In ganz Frankreich fehlt es im Moment an Lehrerinnen und Lehrern, die Deutsch unterrichten. Im aktuellen Schuljahr konnten 70 Prozent der Deutschlehrer-Stellen nicht besetzt werden. Es ist eine Abwärtsspirale: Immer weniger Franzosen wollen in der Schule deutsch lernen, wodurch zu wenige Germanistik studieren und später Deutsch unterrichten können. Stattdessen setzt sich spanisch immer stärker durch. Warum das so ist, da kann Schulleiter Manfred Röder auch nur spekulieren: "Ich glaube, die deutsche Sprache hat den Ruf, schwer und elitär zu sein."

Dennoch konnte er eine neue Partnerschule für das Dom-Gymnasium ausfindig machen: Ein Lycée in der Nähe von Lille. "Zwei Kolleginnen machen sich bald auf den Weg dorthin, um die Partnerschaft zu besiegeln", freut sich Röder. Im März geht es für rund 30 Schülerinnen und Schüler aber erst einmal wieder nach Lacroix-Saint-Ouen.
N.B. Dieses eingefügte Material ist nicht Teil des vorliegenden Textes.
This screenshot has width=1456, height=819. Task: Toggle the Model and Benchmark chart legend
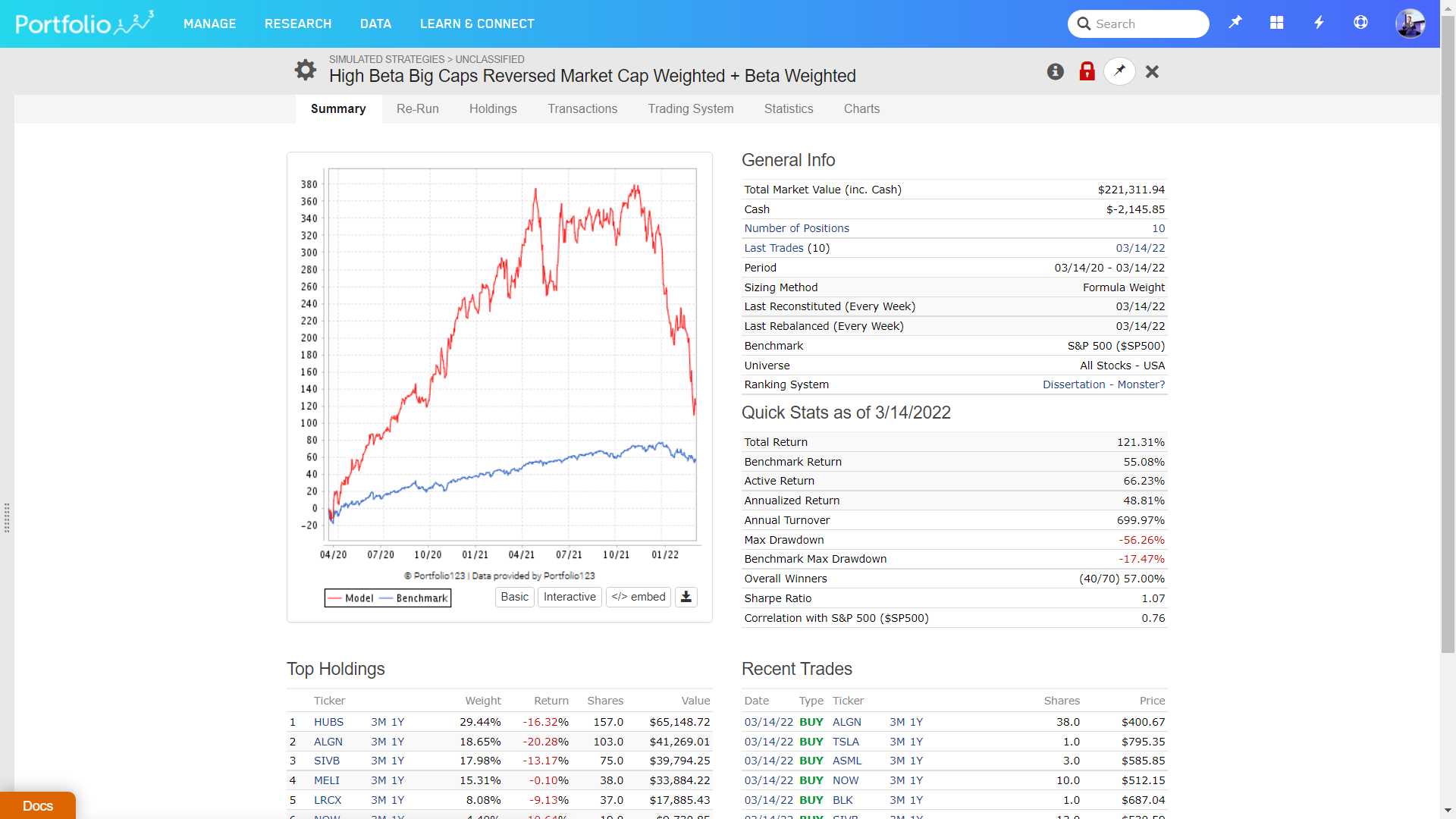pos(388,598)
Oft muss das Los über die Teilnahme entscheiden

Bleibt nur noch die Frage, wer alles mitfahren kann nach Frankreich. Am Oskar-Maria-Graf-Gymnasium in Neufahrn müssen sie das schon seit Jahren per Los entscheiden, bedauert Fachbetreuerin Simone Scheidt: "Das tut uns unheimlich leid." In Neufahrn wollen viel mehr Schülerinnen und Schüler am Austausch teilnehmen, als es in Frankreich Plätze gibt. "Deutsch wird bei den Franzosen immer unbeliebter, es ist ja auch sehr schwer zu lernen", sagt Scheidt. "Zudem besteht die Konkurrenz zu den romanischen Sprachen spanisch und italienisch." Im März besucht das Oskar-Maria-Graf-Gymnasium zum ersten Mal seine neue Partnerschule in Besançon im Osten des Landes. 17 Plätze stehen in Frankreich zur Verfügung.

Während in Frankreich das Interesse am Deutschlernen stark abnimmt, wählen auch immer weniger Schüler hierzulande Französisch als Fremdsprache. Laut Statistischem Bundesamt waren das im Schuljahr 2021/2022 gerade einmal 1,29 Millionen von insgesamt 8,44 Millionen Kindern an allgemeinbildenden Schulen. Mit 15,3 Prozent ist der Anteil so gering wie zuletzt im Schuljahr 1994/1995.

Schüleraustausch: Claudia Theumer, Direktorin am Karl-Ritter-von-Frisch-Gymnasium in Moosburg.

Claudia Theumer, Direktorin am Karl-Ritter-von-Frisch-Gymnasium in Moosburg.

(Foto: Michaela Handrek-Rehle)

Am Karl-Ritter-von-Frisch-Gymnasium ist das anderes. Französisch sei noch immer sehr beliebt, etwa die Hälfte der Schüler wählt in der sechsten Klasse statt Latein die romanische Sprache. Das hat allerdings wie an allen anderen Schulen auch das Problem zur Folge, dass nicht alle am Frankreichaustausch in der achten Klasse teilnehmen können. Rund 20 Jugendliche können jährlich entweder nach Casseneuil, einer Kleinstadt zwischen Toulouse und Bordeaux, oder nach Marseille fahren. "In Frankreich nimmt die Beliebtheit, Deutsch zu lernen, ab", betont Schulleiterin Claudia Theumer. Gemeinsam mit ihren Kolleginnen und Kollegen muss Theumer dann entscheiden, wer mitfahren darf: "Einerseits kommt es darauf an, ob die Schüler versetzungsgefährdet sind. Wir müssen ihnen aber auch vertrauen können." Am Ende des Tages entscheidet auch hier das Los.

Am Josef-Hofmiller-Gymnasium in Freising sieht es nicht anders aus, hier gibt es seit Jahren auf Seiten der Franzosen zu wenig Plätze, erklärt Schulleiterin Susanna Räde. Dabei bietet ihr Gymnasium den französischen Austauschschülern ein "sehr interessantes Programm", wenn sie Mitte April nach Deutschland kommen: Zur Allianzarena, zum Schloss Faber-Castell bei Nürnberg, ins Salzbergwerk Berchtesgaden und in die Bavaria-Filmstadt geht es für die Schülerinnen und Schüler.